- **Task to complete**
Transcribe the records below word for word, beginning with the line that contains "Image resolution: width=1891" and continuing through the end of the records. Leave the pictures out of your answer.
START Data records
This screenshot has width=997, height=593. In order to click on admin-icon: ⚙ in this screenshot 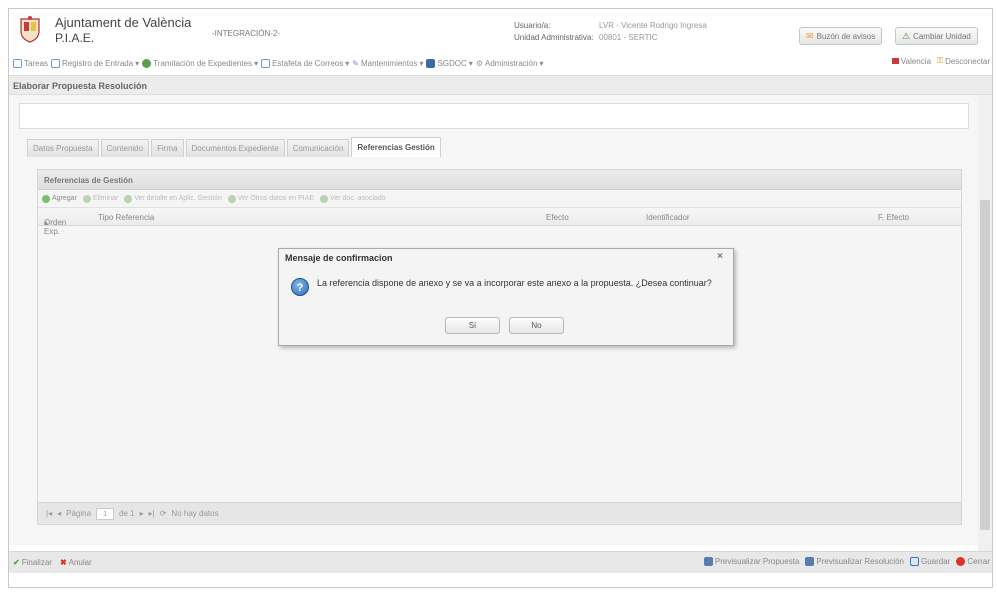, I will do `click(479, 63)`.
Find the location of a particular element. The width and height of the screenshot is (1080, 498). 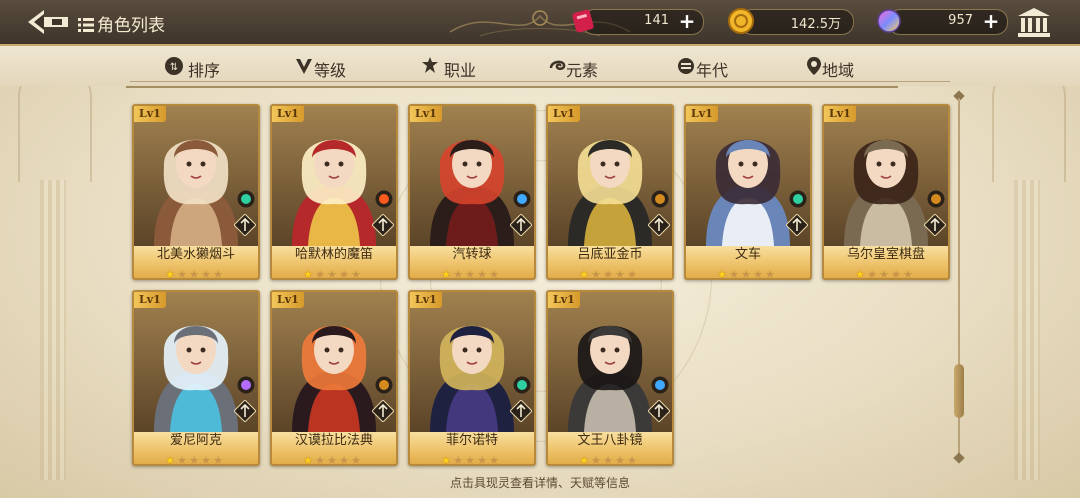

bank-icon is located at coordinates (1034, 22).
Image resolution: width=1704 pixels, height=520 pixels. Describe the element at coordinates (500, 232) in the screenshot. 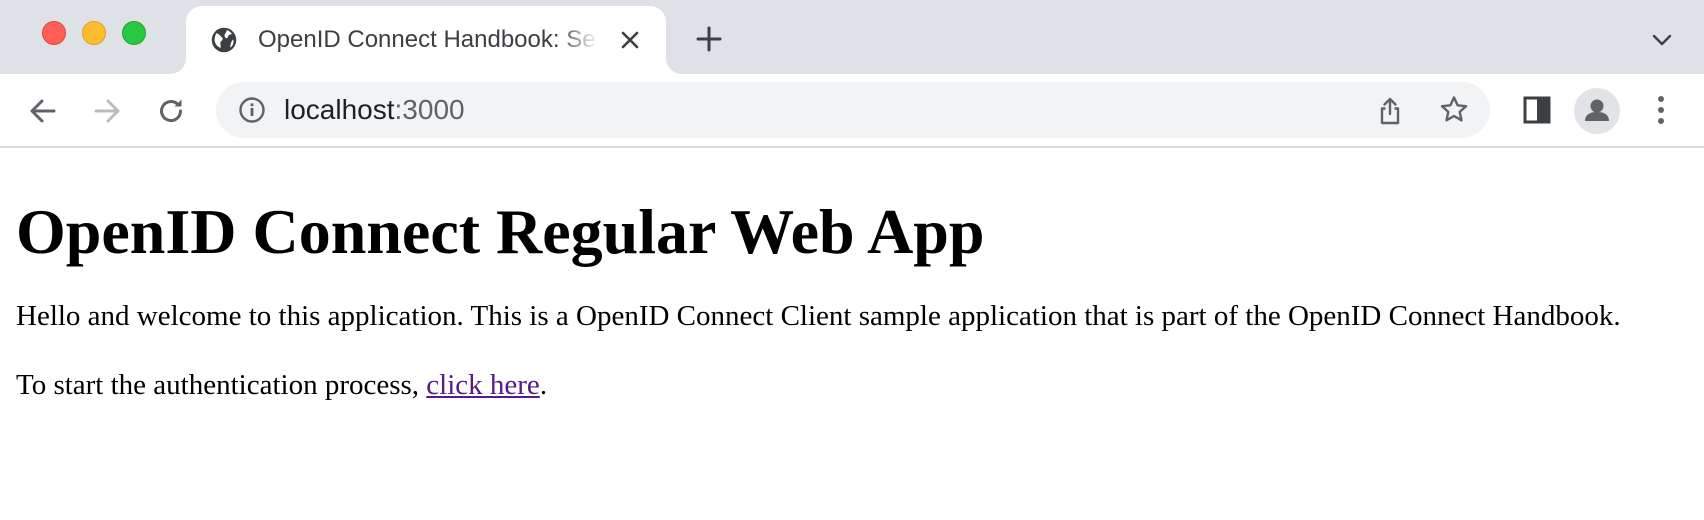

I see `page-title: OpenID Connect Regular Web App` at that location.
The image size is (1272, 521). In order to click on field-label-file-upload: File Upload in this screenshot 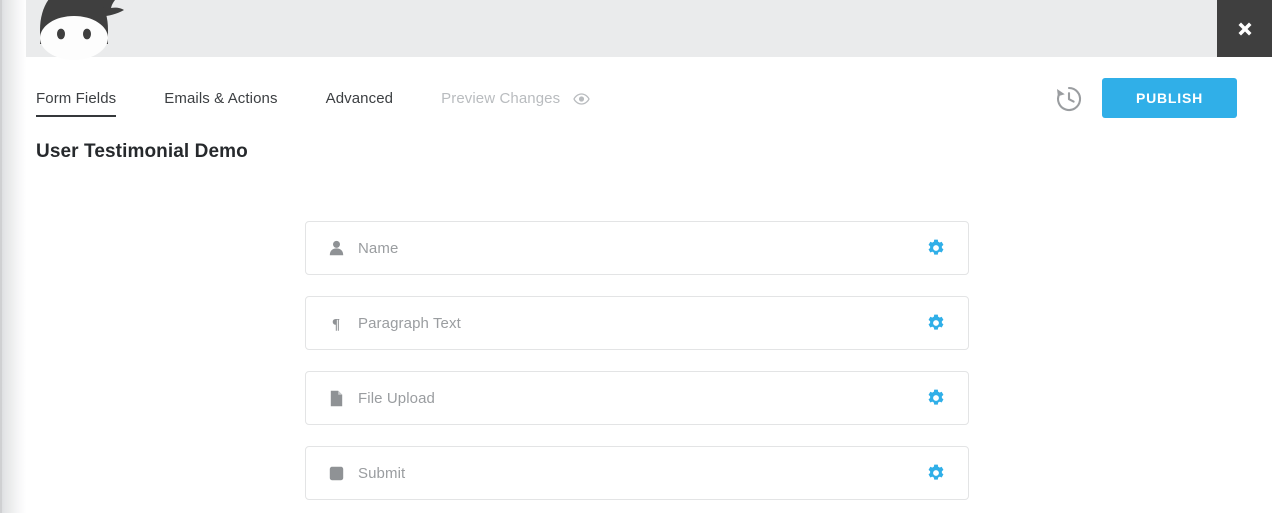, I will do `click(396, 398)`.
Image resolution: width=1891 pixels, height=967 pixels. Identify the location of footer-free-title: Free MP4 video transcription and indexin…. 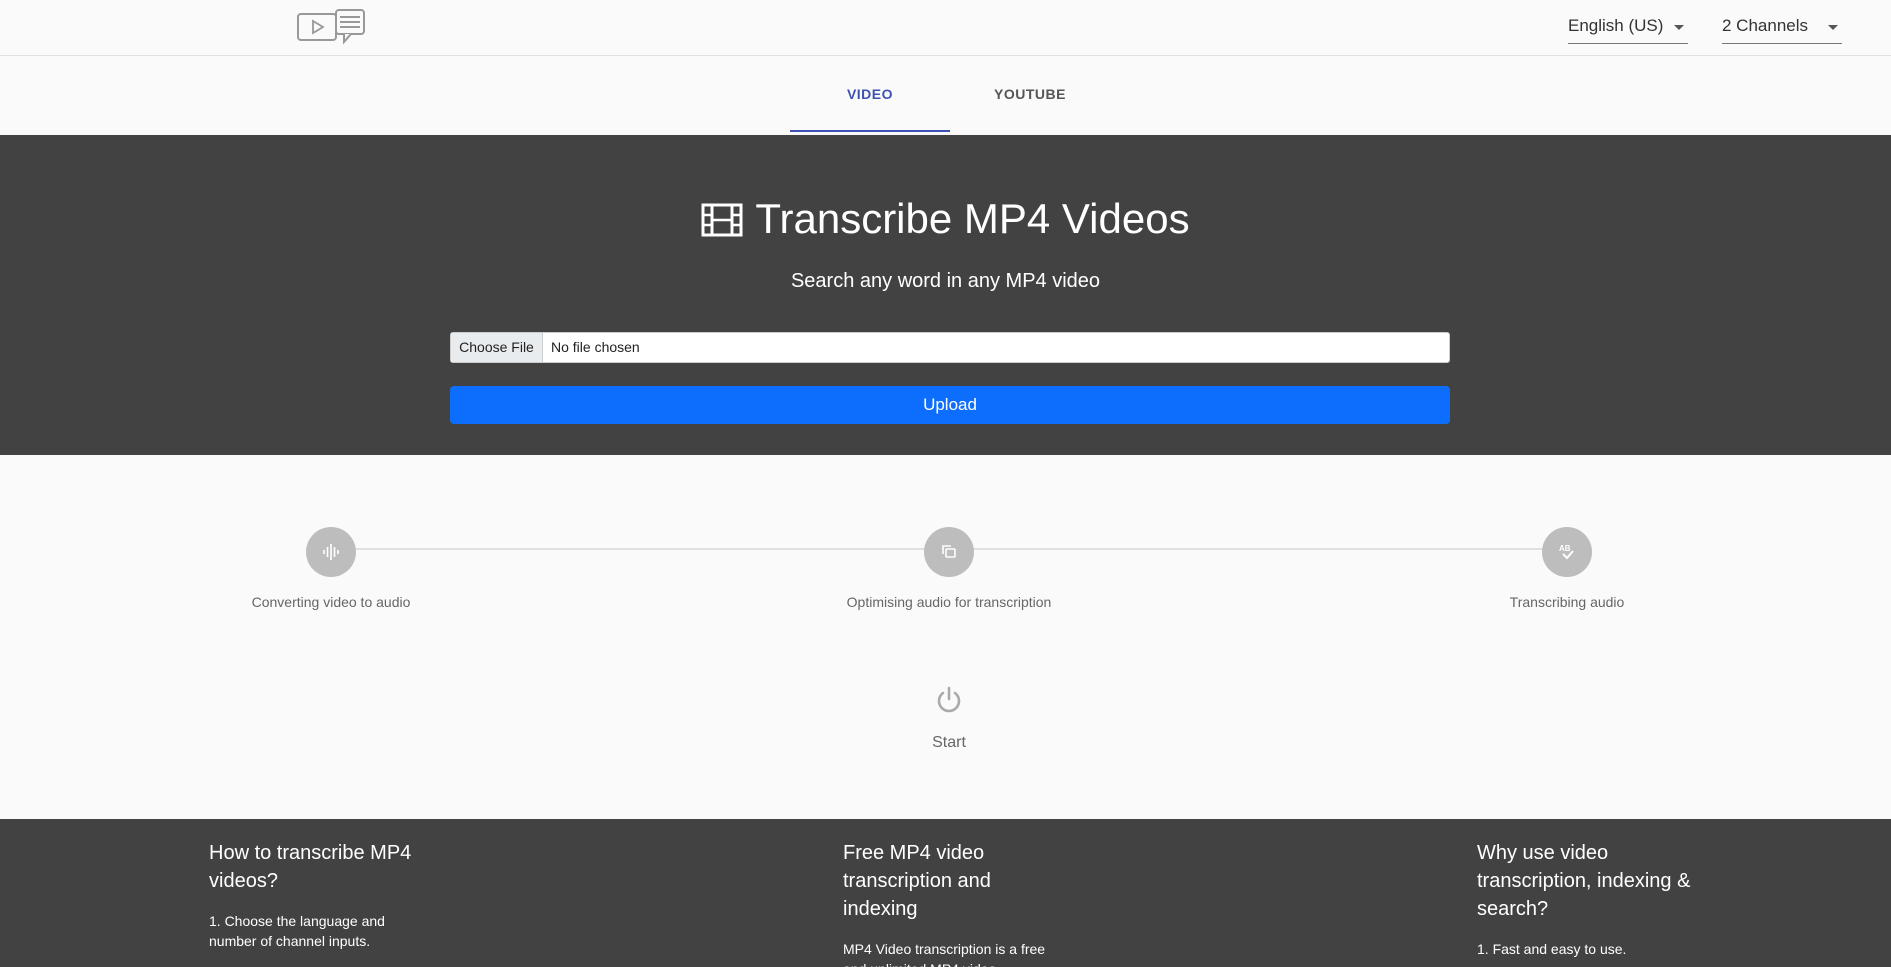
(917, 881).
END Data records
- **Response to the exercise**
Image resolution: width=1891 pixels, height=967 pixels. Identify the location of footer-free-title: Free MP4 video transcription and indexin…. 
(917, 881).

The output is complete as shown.